Swi1Timeless Prevents Repeat Instability at Fission Yeast Telomeres

Abstract

Genomic instability associated with DNA replication stress is linked to cancer and genetic pathologies in humans. Replication stress, such as fork stalling and collapse, can arise at natural impediments present throughout the genome if not properly regulated. These impediments include telomeres, which contain repetitive DNA sequences and abundant DNA‐binding proteins. Due to such natures, telomeres are considered to be difficult to replicate. However, the mechanism of telomere replication remains elusive.
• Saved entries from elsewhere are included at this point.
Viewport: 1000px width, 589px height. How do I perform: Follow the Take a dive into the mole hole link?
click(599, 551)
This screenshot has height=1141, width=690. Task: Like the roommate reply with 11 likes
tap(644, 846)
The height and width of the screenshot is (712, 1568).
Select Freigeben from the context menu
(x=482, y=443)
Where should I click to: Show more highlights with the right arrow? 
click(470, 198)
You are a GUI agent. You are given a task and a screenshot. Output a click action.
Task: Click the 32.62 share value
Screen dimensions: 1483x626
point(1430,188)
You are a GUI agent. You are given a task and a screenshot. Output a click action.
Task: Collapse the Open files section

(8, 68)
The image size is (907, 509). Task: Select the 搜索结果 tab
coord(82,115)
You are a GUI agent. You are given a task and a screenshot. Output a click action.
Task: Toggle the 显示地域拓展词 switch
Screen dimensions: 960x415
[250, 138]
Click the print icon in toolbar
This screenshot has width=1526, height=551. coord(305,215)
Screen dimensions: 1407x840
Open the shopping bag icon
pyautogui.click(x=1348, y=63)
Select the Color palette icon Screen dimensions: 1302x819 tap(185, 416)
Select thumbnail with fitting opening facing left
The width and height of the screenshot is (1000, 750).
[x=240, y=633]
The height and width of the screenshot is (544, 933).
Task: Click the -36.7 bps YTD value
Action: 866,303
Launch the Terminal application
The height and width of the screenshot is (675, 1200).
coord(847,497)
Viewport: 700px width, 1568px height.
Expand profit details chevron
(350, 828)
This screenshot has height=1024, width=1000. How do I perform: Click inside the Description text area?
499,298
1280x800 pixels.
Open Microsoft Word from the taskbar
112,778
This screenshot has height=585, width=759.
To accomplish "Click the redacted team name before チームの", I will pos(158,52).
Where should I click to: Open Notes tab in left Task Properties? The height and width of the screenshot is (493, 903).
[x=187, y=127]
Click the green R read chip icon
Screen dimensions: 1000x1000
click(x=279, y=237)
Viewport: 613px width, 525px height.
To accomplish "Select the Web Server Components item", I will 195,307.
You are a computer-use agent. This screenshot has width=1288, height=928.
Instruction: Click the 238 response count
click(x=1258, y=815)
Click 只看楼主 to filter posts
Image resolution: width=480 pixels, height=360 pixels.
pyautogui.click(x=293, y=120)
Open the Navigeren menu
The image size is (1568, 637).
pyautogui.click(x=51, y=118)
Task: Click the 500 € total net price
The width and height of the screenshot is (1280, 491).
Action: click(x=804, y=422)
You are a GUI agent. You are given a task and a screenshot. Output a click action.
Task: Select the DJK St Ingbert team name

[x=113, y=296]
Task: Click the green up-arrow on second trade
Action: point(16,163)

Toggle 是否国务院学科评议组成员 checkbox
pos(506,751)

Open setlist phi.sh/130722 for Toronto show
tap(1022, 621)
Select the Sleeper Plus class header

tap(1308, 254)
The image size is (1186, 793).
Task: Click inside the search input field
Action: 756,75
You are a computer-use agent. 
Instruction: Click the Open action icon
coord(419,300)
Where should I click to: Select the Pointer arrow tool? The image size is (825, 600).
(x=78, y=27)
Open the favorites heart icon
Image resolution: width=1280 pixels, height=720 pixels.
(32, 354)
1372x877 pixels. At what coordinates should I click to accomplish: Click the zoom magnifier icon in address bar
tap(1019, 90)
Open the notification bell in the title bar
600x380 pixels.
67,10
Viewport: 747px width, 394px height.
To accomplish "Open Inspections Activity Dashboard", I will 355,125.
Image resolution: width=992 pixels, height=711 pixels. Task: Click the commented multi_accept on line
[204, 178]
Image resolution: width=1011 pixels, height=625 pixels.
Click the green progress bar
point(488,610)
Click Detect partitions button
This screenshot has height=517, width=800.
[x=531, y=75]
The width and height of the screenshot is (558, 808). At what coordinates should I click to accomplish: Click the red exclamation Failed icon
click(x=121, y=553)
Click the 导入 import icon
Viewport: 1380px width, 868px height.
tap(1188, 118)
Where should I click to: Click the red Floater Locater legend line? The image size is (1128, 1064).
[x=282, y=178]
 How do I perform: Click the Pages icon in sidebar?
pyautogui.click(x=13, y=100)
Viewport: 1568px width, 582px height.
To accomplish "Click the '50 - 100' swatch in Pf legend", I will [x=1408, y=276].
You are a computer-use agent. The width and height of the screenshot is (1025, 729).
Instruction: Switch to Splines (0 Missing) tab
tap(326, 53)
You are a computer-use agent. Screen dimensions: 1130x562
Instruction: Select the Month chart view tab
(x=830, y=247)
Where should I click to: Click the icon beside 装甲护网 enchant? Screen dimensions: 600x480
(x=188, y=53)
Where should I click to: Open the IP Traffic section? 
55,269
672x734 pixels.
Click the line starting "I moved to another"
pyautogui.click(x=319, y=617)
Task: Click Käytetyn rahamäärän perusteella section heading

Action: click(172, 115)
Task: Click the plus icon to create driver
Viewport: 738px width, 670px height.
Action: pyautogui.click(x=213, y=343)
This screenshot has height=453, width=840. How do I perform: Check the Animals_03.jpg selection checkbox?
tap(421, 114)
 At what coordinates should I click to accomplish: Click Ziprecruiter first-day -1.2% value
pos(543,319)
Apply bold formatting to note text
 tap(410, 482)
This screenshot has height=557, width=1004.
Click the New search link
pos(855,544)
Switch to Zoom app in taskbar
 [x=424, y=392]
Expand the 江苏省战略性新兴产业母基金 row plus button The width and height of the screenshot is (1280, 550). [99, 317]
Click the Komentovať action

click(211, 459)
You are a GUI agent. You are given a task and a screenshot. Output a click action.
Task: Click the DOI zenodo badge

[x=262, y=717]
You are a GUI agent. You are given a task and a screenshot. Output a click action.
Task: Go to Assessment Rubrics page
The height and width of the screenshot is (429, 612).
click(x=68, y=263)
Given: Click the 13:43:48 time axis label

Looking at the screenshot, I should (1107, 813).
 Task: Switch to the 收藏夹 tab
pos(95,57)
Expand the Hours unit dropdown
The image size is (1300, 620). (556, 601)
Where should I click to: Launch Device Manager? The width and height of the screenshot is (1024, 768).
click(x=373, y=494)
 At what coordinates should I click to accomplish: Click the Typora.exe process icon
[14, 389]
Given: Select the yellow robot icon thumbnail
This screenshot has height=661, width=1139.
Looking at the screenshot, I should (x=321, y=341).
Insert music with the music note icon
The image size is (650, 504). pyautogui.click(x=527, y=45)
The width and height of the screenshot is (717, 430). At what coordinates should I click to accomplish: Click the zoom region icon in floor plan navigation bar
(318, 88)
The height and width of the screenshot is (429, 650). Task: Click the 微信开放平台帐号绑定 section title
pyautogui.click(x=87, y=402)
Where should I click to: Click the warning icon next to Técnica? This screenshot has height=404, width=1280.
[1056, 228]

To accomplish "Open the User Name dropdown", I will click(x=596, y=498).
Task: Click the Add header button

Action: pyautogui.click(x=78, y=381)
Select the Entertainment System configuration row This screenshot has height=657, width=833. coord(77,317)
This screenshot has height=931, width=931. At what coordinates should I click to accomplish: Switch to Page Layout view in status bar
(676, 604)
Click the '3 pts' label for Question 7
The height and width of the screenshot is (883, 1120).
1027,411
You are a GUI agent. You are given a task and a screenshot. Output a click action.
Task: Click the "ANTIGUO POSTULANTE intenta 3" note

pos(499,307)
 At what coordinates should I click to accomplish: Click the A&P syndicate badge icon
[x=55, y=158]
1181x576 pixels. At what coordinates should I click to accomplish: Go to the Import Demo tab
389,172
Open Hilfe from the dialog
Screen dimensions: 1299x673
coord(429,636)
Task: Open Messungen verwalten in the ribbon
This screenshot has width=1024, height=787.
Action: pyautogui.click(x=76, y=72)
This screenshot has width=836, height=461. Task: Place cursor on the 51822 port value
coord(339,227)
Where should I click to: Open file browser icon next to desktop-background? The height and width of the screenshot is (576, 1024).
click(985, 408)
In this report, we describe a genome‐wide study that identifies the Swi1Timeless protein as a critical factor to prevent repeat instability and recombination at telomeres. Loss of Swi1 causes telomere and subtelomere shortening in a telomerase‐independent manner. Our genetic studies suggest that heterochromatin and telomere‐binding proteins are not major impediments for telomere replication in the absence of Swi1. Instead, repetitive DNA sequences impair telomere integrity in swi1Δ mutant cells, leading to the loss of repeat DNAs. In the absence of Swi1, telomere shortening is accompanied with an increased recruitment of Rad52 recombinase, silencing defects, and activation of the alternative lengthening of telomeres pathway (ALT) in telomerase‐negative cells. These results suggest that Swi1 ensures telomere replication by suppressing recombination and repeat instability at telomeres. Our studies may also contribute to the understanding the mechanism of ALT in human cancers.